Nuclear medicine and biology

In vivo imaging of brain androgen receptors in rats: a [(18)F]FDHT PET study.

PMID 25735222


Steroid hormones like androgens play an important role in the development and maintenance of several brain functions. Androgens can act through androgen receptors (AR) in the brain. This study aims to demonstrate the feasibility of positron emission tomography (PET) with 16β-[(18)F]fluoro-5α-dihydrotestosterone ([(18)F]FDHT) to image AR expression in the brain. Male Wistar rats were either orchiectomized to inhibit endogenous androgen production or underwent sham-surgery. Fifteen days after surgery, rats were subjected to a 90-min dynamic [(18)F]FDHT PET scan with arterial blood sampling. In a subset of orchiectomized rats, 1mg/kg dihydrotestosterone was co-injected with the tracer in order to saturate the AR. Plasma samples were analyzed for the presence of radioactive metabolites by radio-TLC. Pharmacokinetic modeling was performed to quantify brain kinetics of the tracer. After the PET scan, the animals were terminated for ex-vivo biodistribution. PET imaging and ex vivo biodistribution studies showed low [(18)F]FDHT uptake in all brain regions, except pituitary. [(18)F]FDHT uptake in the surrounding cranial bones was high and increased over time. [(18)F]FDHT was rapidly metabolized in rats. Metabolism was significantly faster in orchiectomized rats than in sham-orchiectomized rats. Quantitative analysis of PET data indicated substantial spill-over of activity from cranial bones into peripheral brain regions, which prevented further analysis of peripheral brain regions.
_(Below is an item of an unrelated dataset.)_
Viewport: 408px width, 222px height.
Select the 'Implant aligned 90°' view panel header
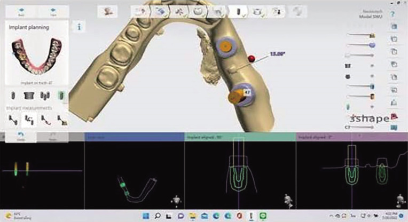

Logan graphical analysis and kinetic modeling using 1- and 2-tissue compartment models showed reversible and homogenously distributed tracer uptake in central brain regions. [(18)F]FDHT uptake in the brain could not be blocked by endogenous androgens or administration of dihydrotestosterone. The results of this study indicate that imaging of AR availability in rat brain with [(18)F]FDHT PET is not feasible. The low AR expression in the brain, the rapid metabolism of [(18)F]FDHT in rats and the poor brain penetration of the tracer likely contributed to the poor performance of [(18)F]FDHT PET in this study.